Pro-life sidewalk counselors in Pittsburgh are asking the Supreme Court to weigh in on a city ordinance that creates a buffer zone around abortion businesses. The 3rd U.S. Circuit Court of Appeals handed the counselors a win last year by interpreting the ordinance so it did not apply to them. That’s not enough, said Alliance Defending Freedom attorney John Bursch: “The city can still prosecute pro-life sidewalk counselors and censor pro-life advocates even after the 3rd Circuit’s ruling, and until the Supreme Court weighs in, the threat remains.” —S.W.
The coronavirus outbreak is the first public health crisis to disrupt the U.S. Supreme Court since the 1918 Spanish flu. When they hit the pause button on oral arguments and public opinion readings on March 12, the justices put a number of religious liberties cases in a holding pattern.
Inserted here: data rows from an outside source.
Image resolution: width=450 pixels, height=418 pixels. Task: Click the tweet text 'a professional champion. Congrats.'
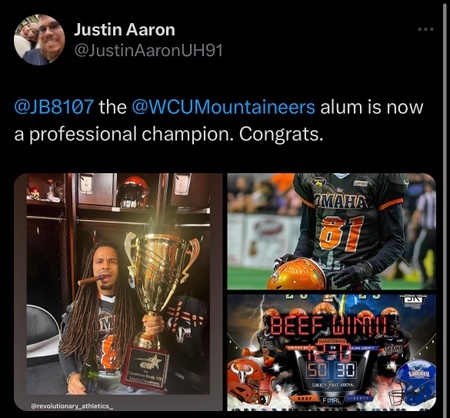pos(169,134)

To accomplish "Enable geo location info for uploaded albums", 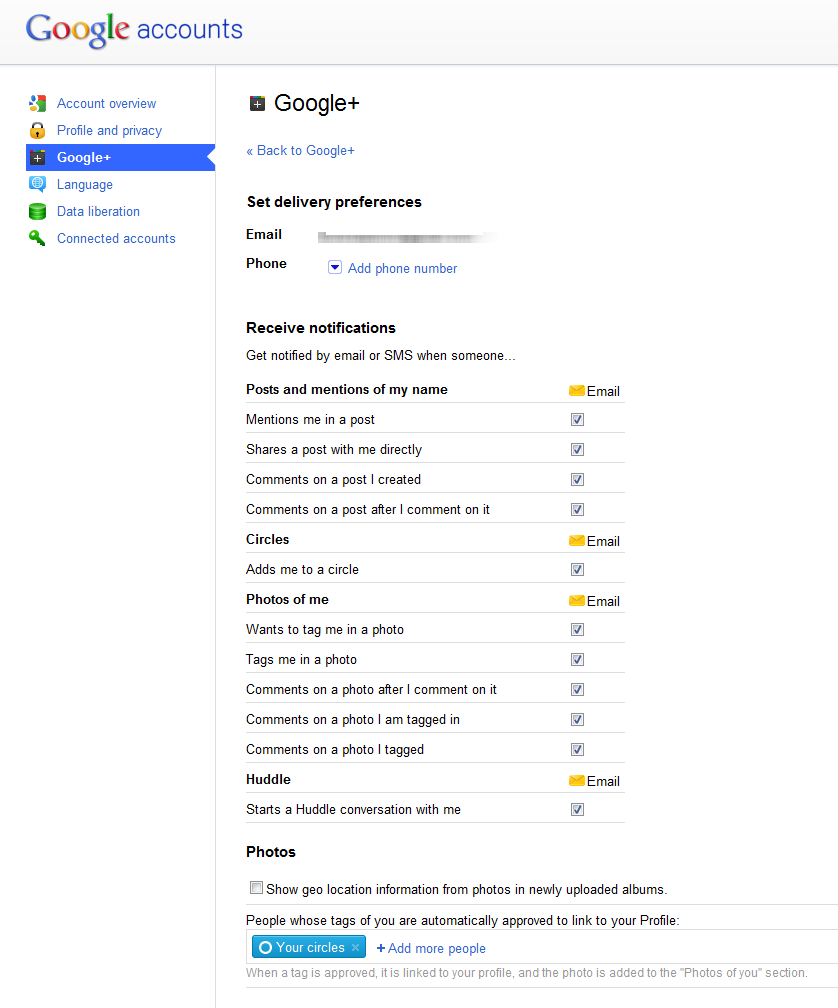I will click(257, 888).
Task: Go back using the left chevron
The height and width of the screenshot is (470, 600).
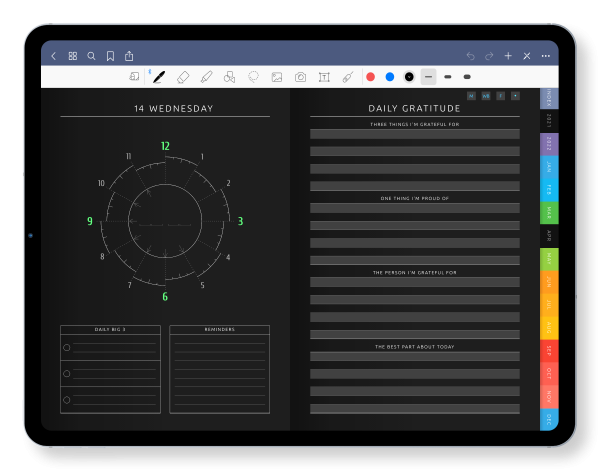Action: (54, 56)
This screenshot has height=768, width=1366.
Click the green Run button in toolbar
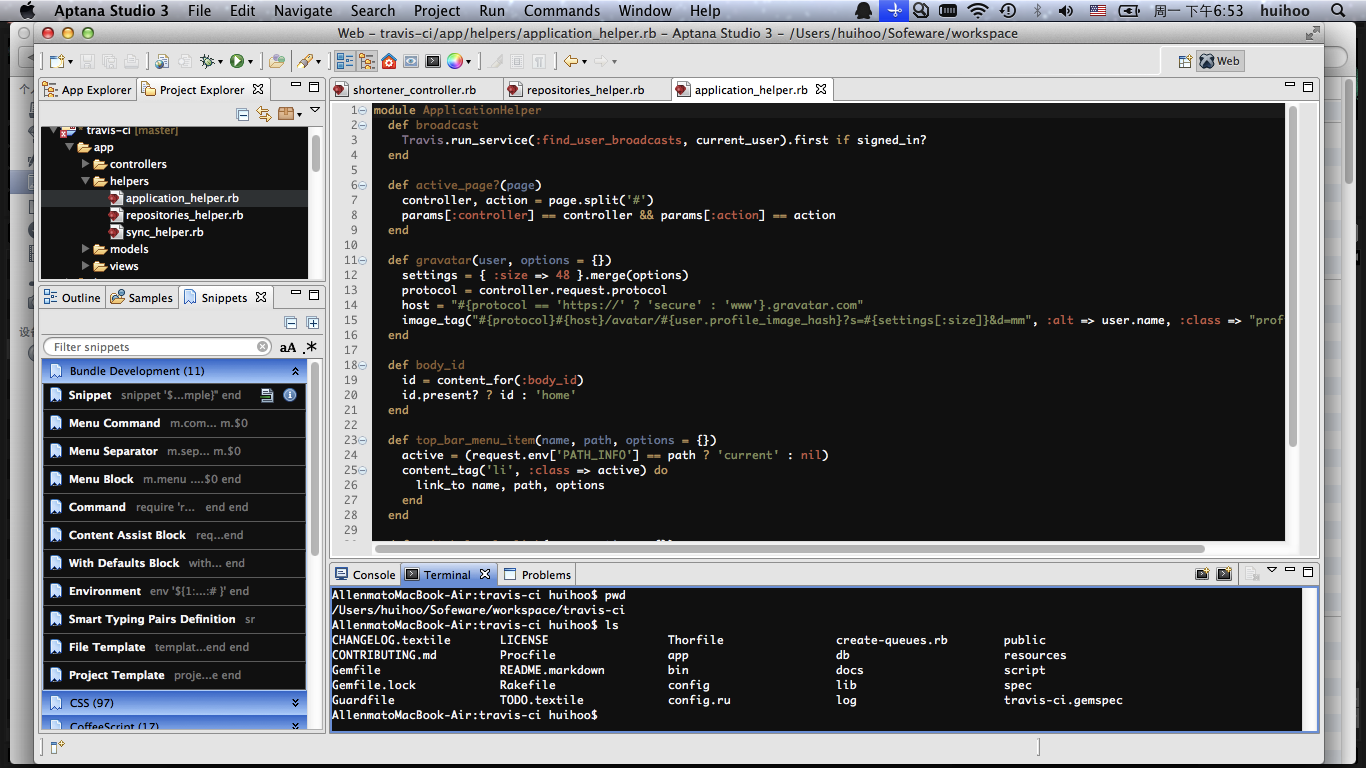(x=237, y=61)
The consolidated cases Little Sisters of the Poor Saints Peter and Paul Home v. Pennsylvania and Trump v. Pennsylvania address whether the federal government lawfully exempted religious employers from a regulation requiring health plans to cover contraception and abortifacients. The Catholic nuns have fought state officials for nearly a decade over the Affordable Care Act’s contraceptive and abortifacient mandate, which they say violates their deeply held religious convictions about the sanctity of life. The high court had scheduled oral arguments in the case for April 29.
The pandemic also will delay two cases about whether churches can make employment decisions based on their religious beliefs without the government second-guessing them. And Christian floral designer Barronelle Stutzman is waiting to hear whether the justices will hear her case for the second time.
Though the court is not holding oral arguments for the time being, it could issue opinions online in cases it has already heard. Three such cases deal with whether federal workplace laws against sex-based discrimination also cover sexual orientation and gender identity. Rulings in Altitude Express Inc. v. Zarda consolidated with Bostock v. Clayton County along with Harris Funeral Homes v. EEOC could affect the conscience rights of many Christian business owners.
The Supreme Court also might release its decision about whether the state of Montana discriminated against parents who wanted to send their children to religious schools using a state tax credit scholarship. The justices heard the case in January.
A pandemic knows no deadlines, so the court could continue to postpone decisions or rule without argument. But most court observers say the justices likely won’t rule on the weighty matters at issue in these cases until they can reconvene. —S.W.